We were glad to motor out of the Bahia at 8am , initially accompanied by two dolphins. We had to motorsail all day to reach the mainland headland of Cabo de la Nao, continuing south to anchor in the Bay under Cabo Oro east of Moraira, where Admiral Byng had moored his fleet, before his overcautious attempt on Mahon. As I'm sure you know he was later executed to "encourager les autres"!!

Alicante marina the following night was incredibly hot and expensive at 90F and 89euros! Crowded too, we spent the night on the waiting quay or "muelle despair"! We had a reasonable meal in one of the marina restaurants and explored the interesting old town centre and promenade. But another night at this price was unthinkable, so after filling with fuel and water , we spent the next night at the open anchorage west of Cabo Huertas. Running SW down the coast in the morning the wind and seas built up quickly and we eventually surfed around Torrevieja (Humphrey managed some video) and then motored hard against the wind to gain the deep anchorage in the outer harbour, for a late lunch and siesta. We stayed onboard for dinner and watched "Paris, Texas" yet again!

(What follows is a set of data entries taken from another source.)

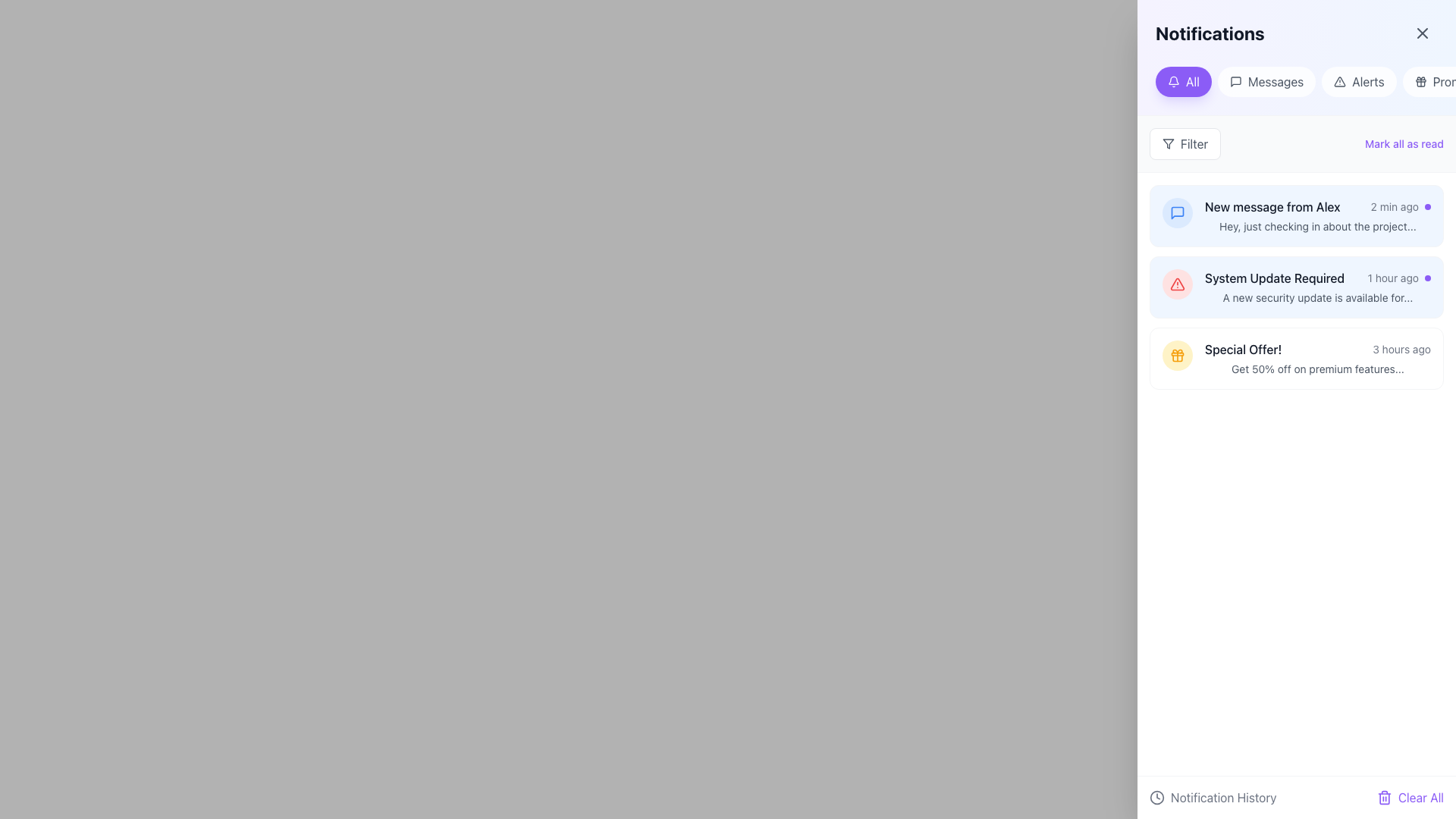 The width and height of the screenshot is (1456, 819). Describe the element at coordinates (1176, 284) in the screenshot. I see `the alert triangle icon located to the left of the 'System Update Required' text in the notification section to interact with the associated notification` at that location.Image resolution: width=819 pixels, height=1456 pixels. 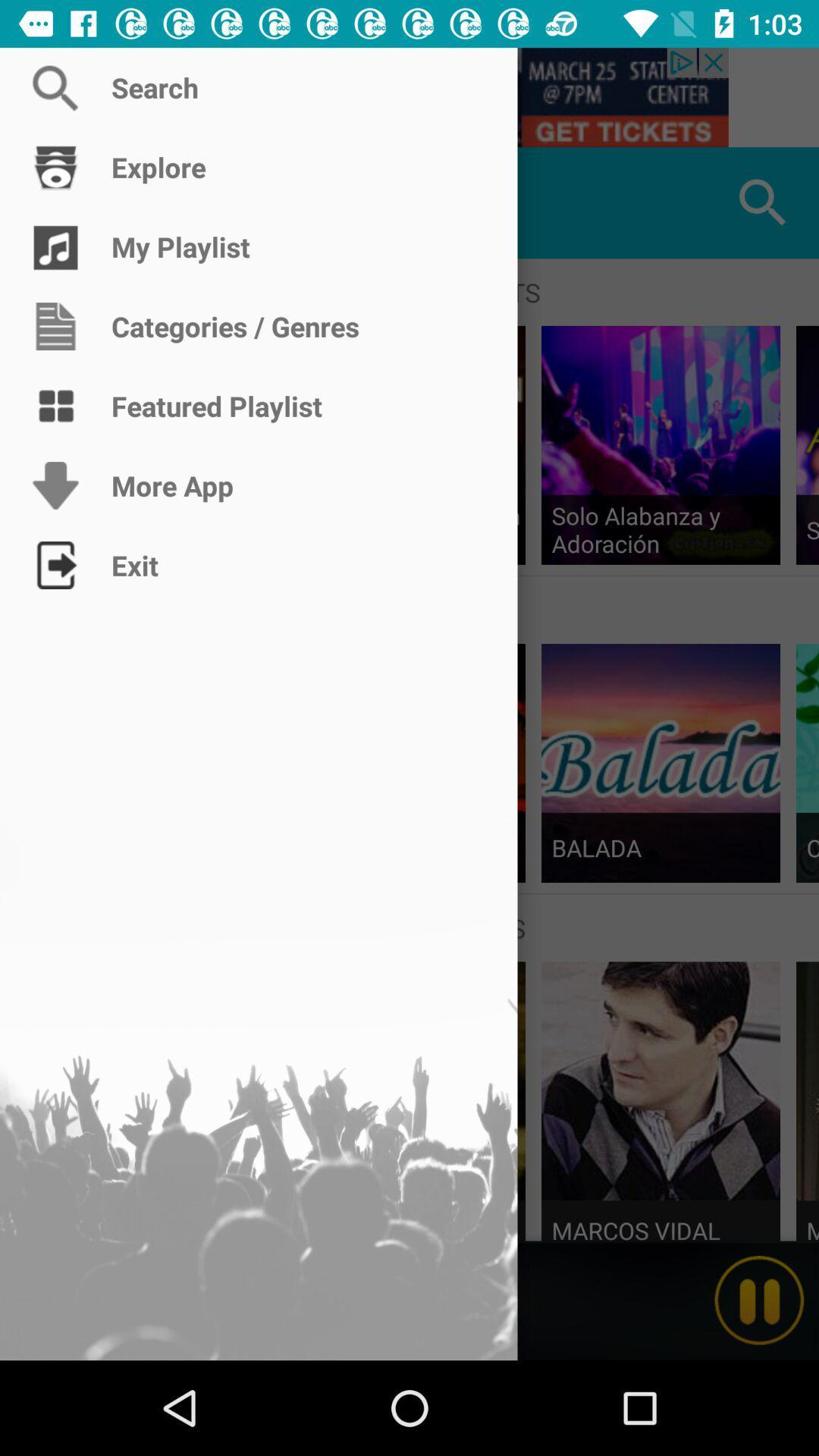 What do you see at coordinates (410, 96) in the screenshot?
I see `search terms` at bounding box center [410, 96].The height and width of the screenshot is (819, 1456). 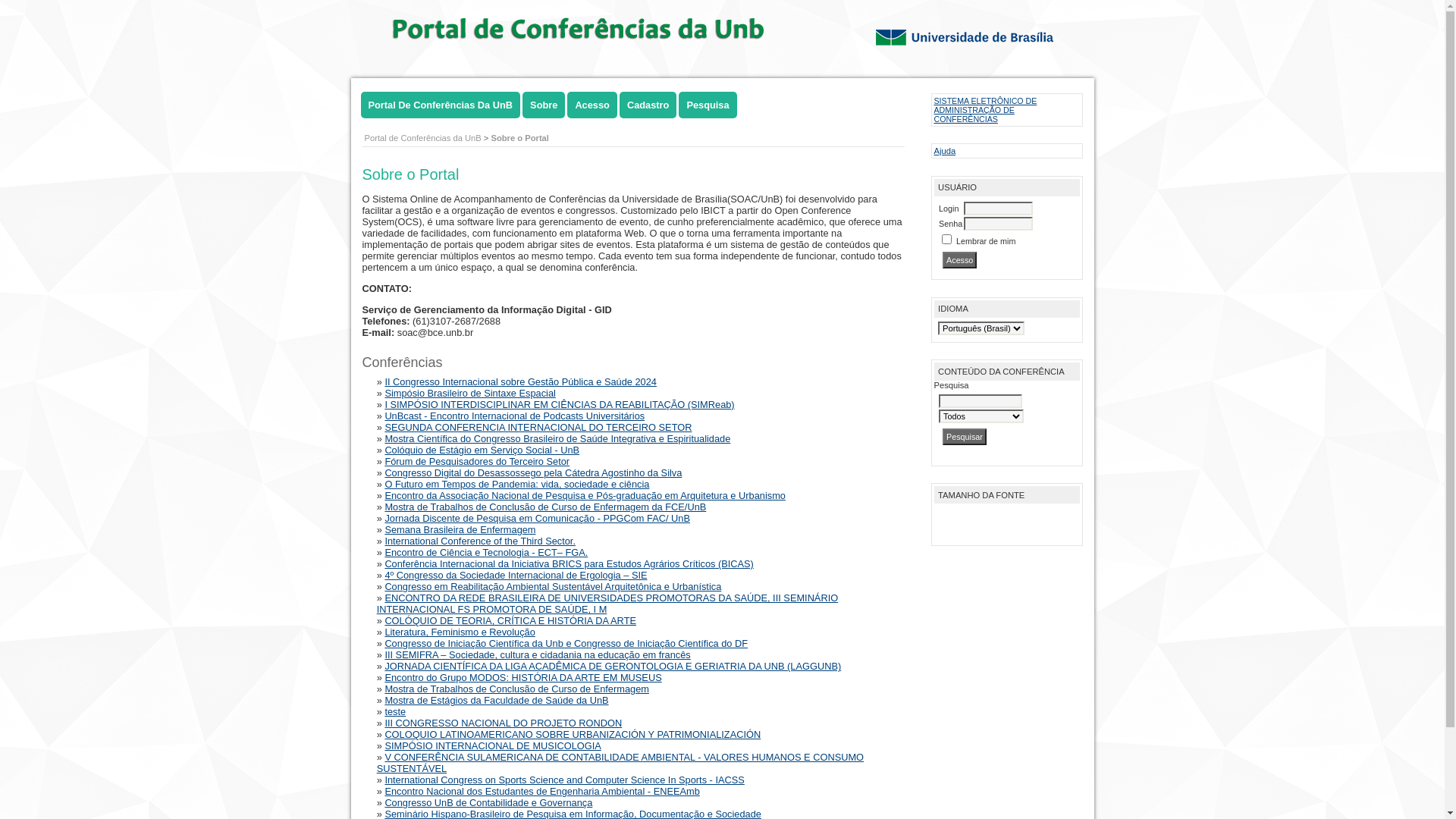 What do you see at coordinates (964, 436) in the screenshot?
I see `'Pesquisar'` at bounding box center [964, 436].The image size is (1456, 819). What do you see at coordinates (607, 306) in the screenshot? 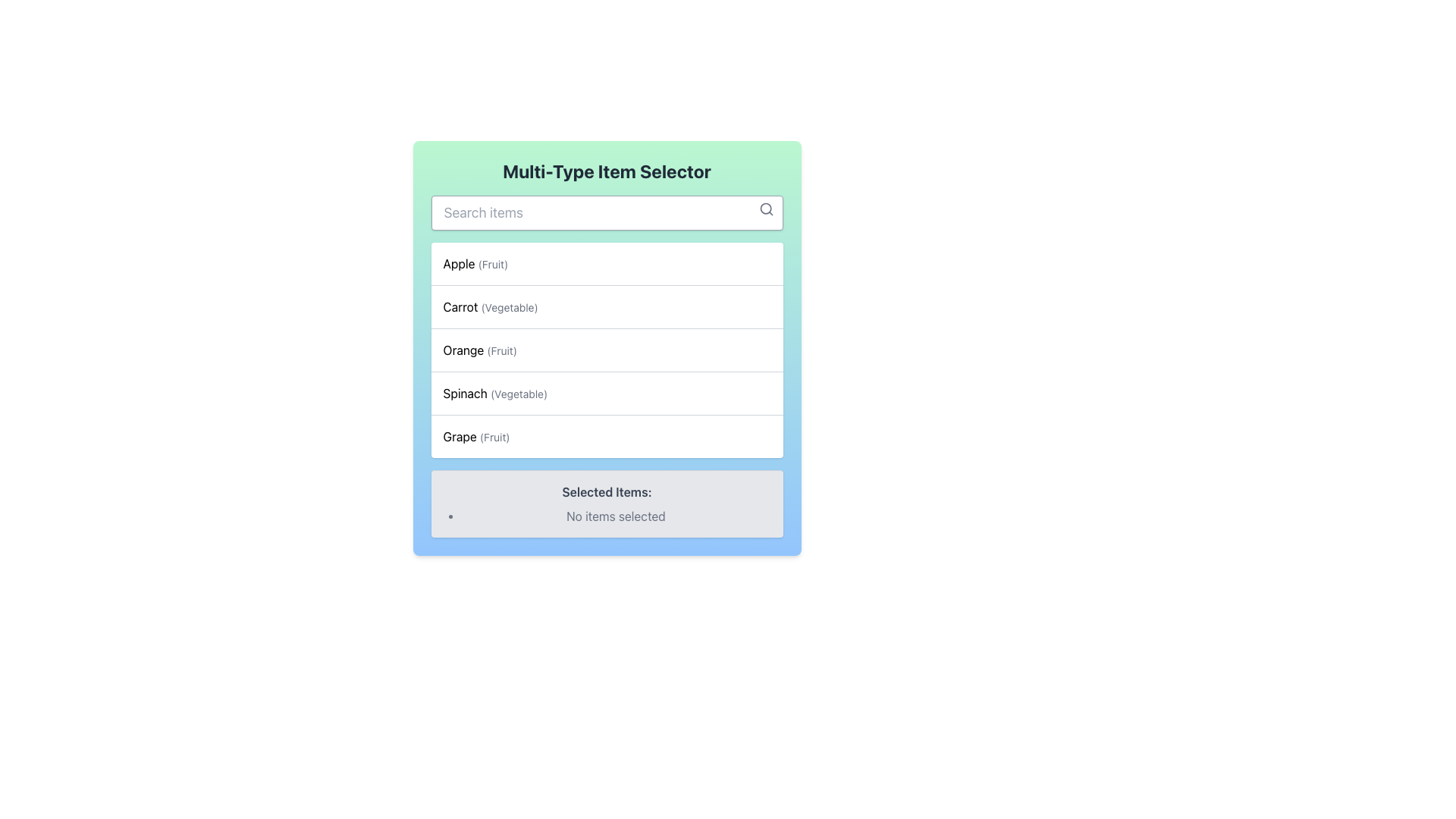
I see `the list item labeled 'Carrot (Vegetable)'` at bounding box center [607, 306].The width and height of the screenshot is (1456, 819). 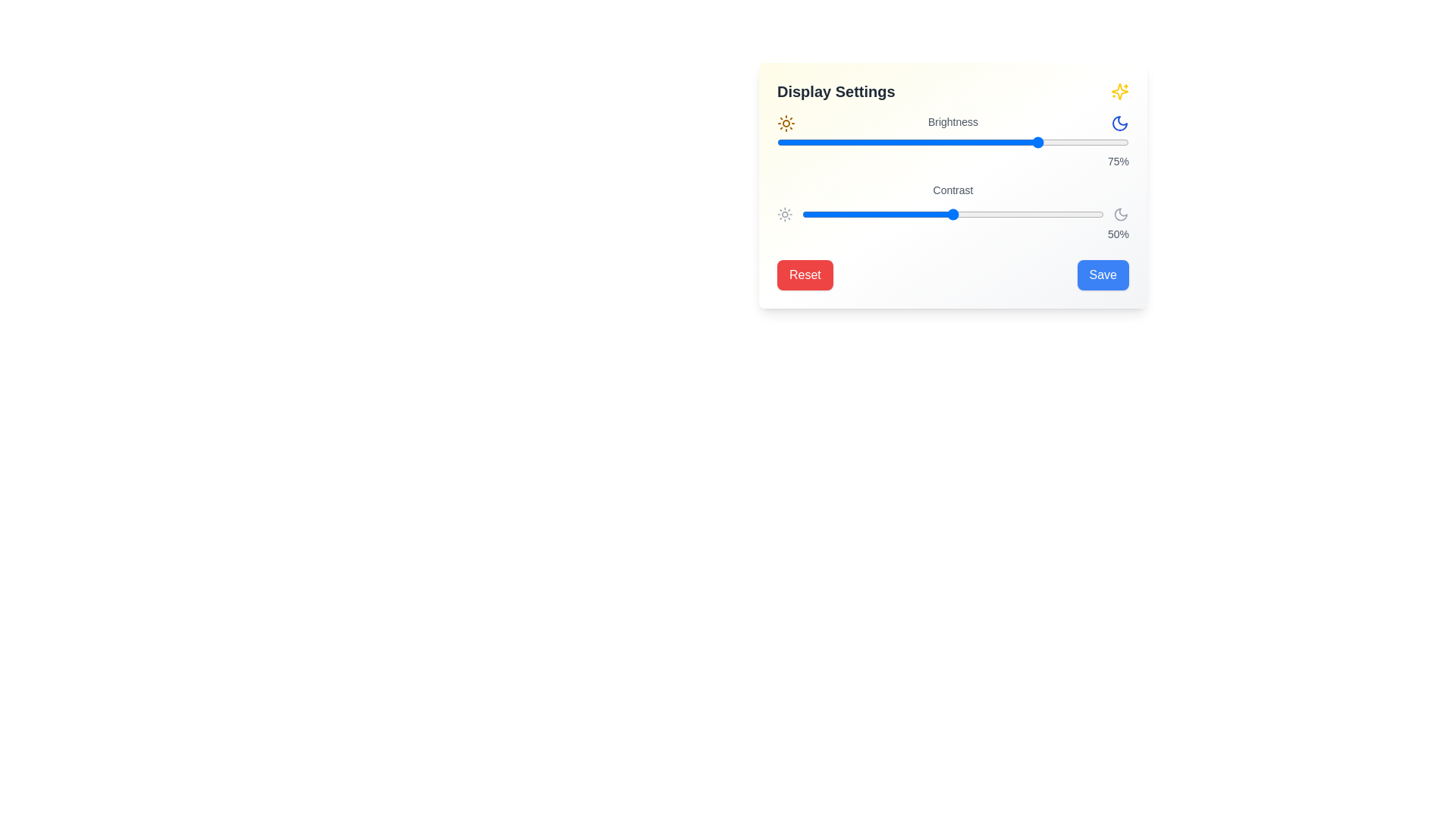 What do you see at coordinates (1031, 214) in the screenshot?
I see `the contrast` at bounding box center [1031, 214].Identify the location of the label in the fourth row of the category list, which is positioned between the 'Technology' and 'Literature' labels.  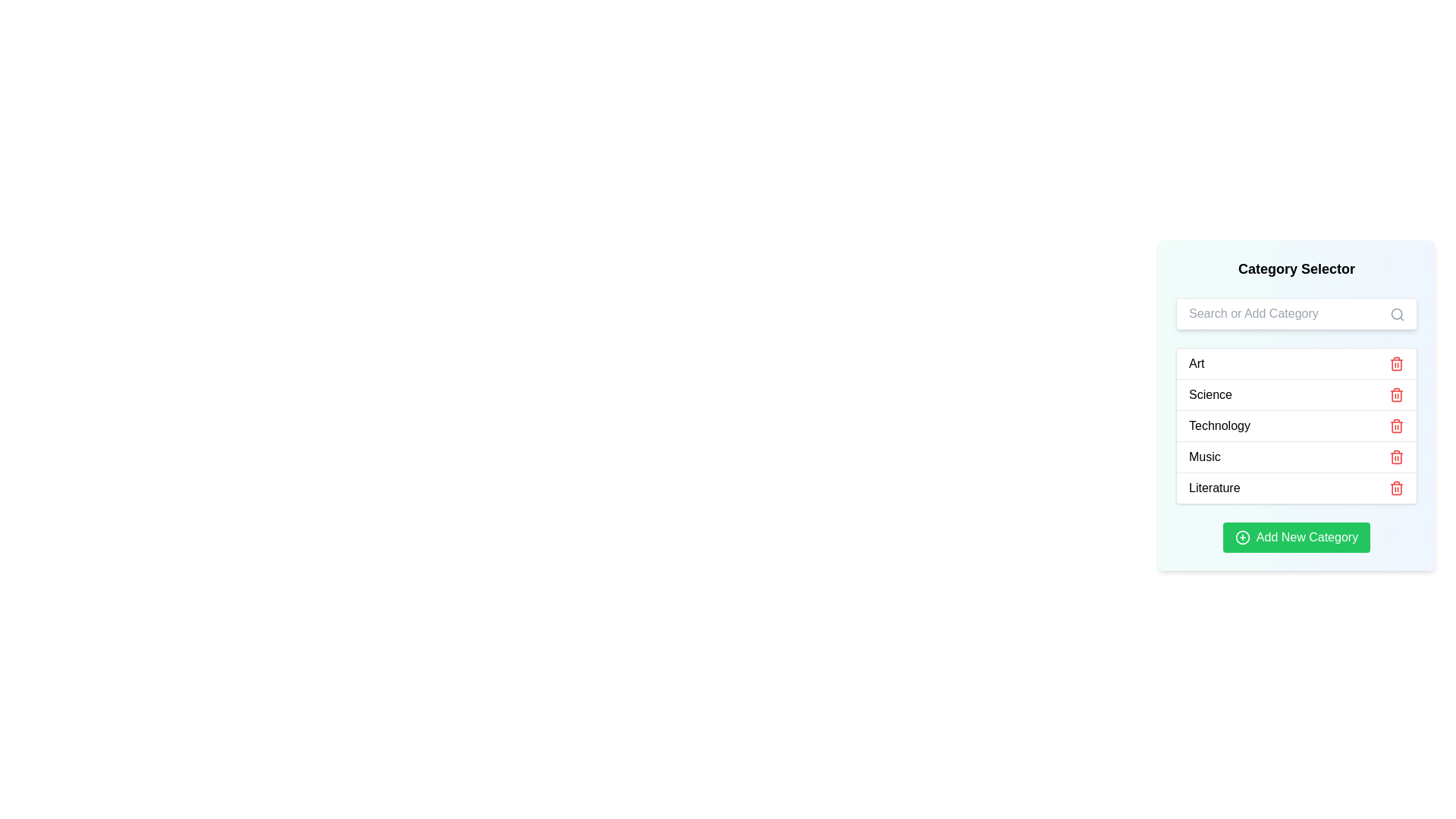
(1203, 456).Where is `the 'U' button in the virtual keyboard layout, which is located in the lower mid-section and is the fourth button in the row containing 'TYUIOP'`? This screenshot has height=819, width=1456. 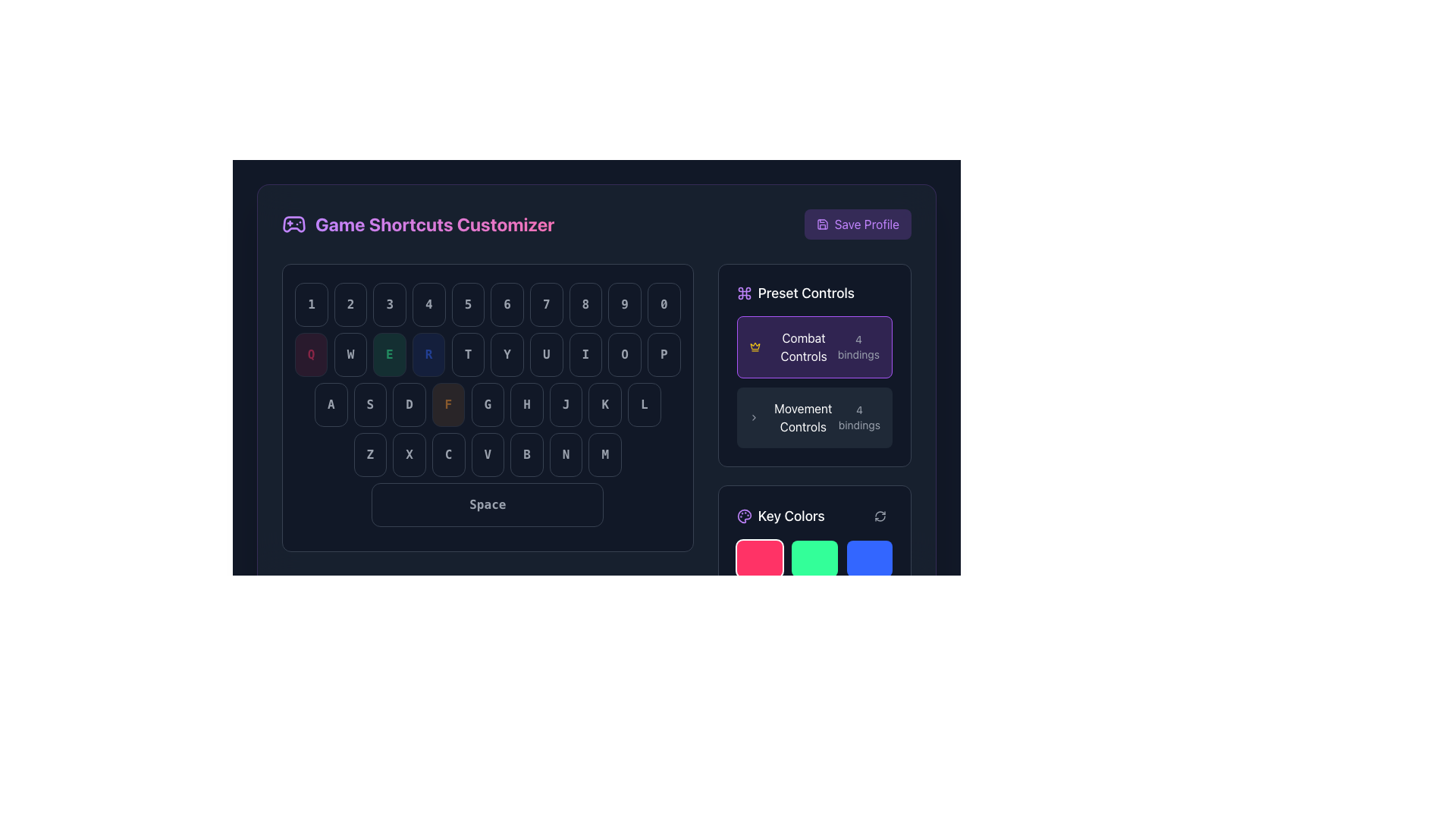
the 'U' button in the virtual keyboard layout, which is located in the lower mid-section and is the fourth button in the row containing 'TYUIOP' is located at coordinates (546, 354).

In fact we killed a few days in this free anchorage and altho we couldn't find the "old tower", it's a pleasant spot, altho very crowded again in early August. Our final sail took us past the Mar Menor and round Cabo de Palos to Cartagena which we managed to enter under sail. The relatively new fully battened main enables slow progress to windward on it's own surprisingly. An Ozzie marinero made us welcome in the new Yacht Port Cartagena (YPC), even allocating us a double berth with side finger pontoons at mono rates. Which was what had brought us here of course. I met the lovely Julia in the office and paid for four months, in exchange for lots of tourist advice. Humphrey and I slowly stripped down Aqua Blue for the winter in the cooler mornings, combined with sightseeing and later siestas. The whole old town centre is paved in marble and all the house fronts with their wrought iron balconies have preservation orders. The Roman remains including the newly uncovered theatre, the House of Fortune and the Forum are all worth a visit. As is the restored Town Hall and the very informative Underwater Archeology museum on the quay behind YPC. There's also a Roman/Carthaginian festival in the autumn and a Jazz festival in November.

However by the 16th August we were back in Brighton for a party and even more important my daughter Louise's graduation. We returned en famille to Cartagena in September for more sightseeing and a few afternoons at Cala Cortina (only ten minutes by taxi). Plus sampling several very good restaurants. Altho I was distracted somewhat by finding bars to follow the Vuelta Espana!

Later in December I emailed YPC after seeing strong winds forecast, to be immediately re-assured marineros would be on duty over Xmas. I can't recommend the place highly enough! We plan to drive there for the Easter celebrations.